При этих словах рыцари рассмеялись и сказали, что они заранее прощают ему все, что он сочтет нужным предпринять в случае столкновения с противником, лишь бы он ехал впереди, указывая дорогу, что должна вывести их к Железному мосту. Поэтому они продолжали свой путь, смеясь и болтая, не думая о том, что предсказание мессира Вафлара может сбыться; вдруг, когда они спустились в глубокий, заросший кустами и большими деревьями овраг, они неожиданно увидели, как из-за кустов поднялись и засверкали вокруг них шлемы отряда арбалетчиков, орущих во все глотки:

— Смерть англичанам! Смерть!

И, тотчас перейдя от слов к делу, арбалетчики обрушили на рыцарей град стрел. При первом крике и первом выстреле мессир Вафлар, убедившись, что его опасения оправдались, развернул коня, выскочил из засады и, крикнув рыцарям, чтобы они следовали за ним, умчался во весь опор, о чем он и предупреждал; но рыцари не последовали его примеру, и мессир Вафлар, обернувшись на скаку, увидел, что они спешились, чтобы защищаться до последнего.
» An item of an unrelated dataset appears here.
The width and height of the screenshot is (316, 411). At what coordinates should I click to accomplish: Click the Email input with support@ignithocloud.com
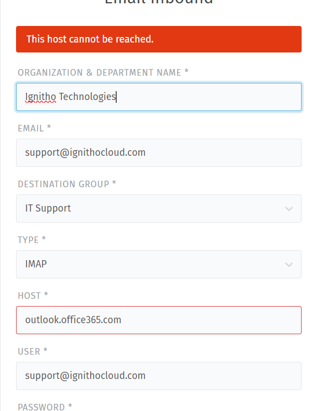pos(159,153)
Это все, что он узнал о них, скоро потеряв рыцарей из виду; никто из его спутников назад не вернулся, но мессир Вафлар сообщил оруженосцу графа о несчастье, случившемся с его господином, и послал в Англию передать графине печальную весть.

Эдуард и Джон Невил выслушали рассказ оруженосца о том, что произошло во Фландрии, с большим вниманием, ибо, с тех пор как они ездили по приграничным с Шотландией областям, до них совершенно не доходили известия о событиях за морем. Поэтому король щедро вознаградил гонца за быстроту, с какой тот исполнил свою миссию, и, отослав его, стал ждать прихода Уильяма Монтегю.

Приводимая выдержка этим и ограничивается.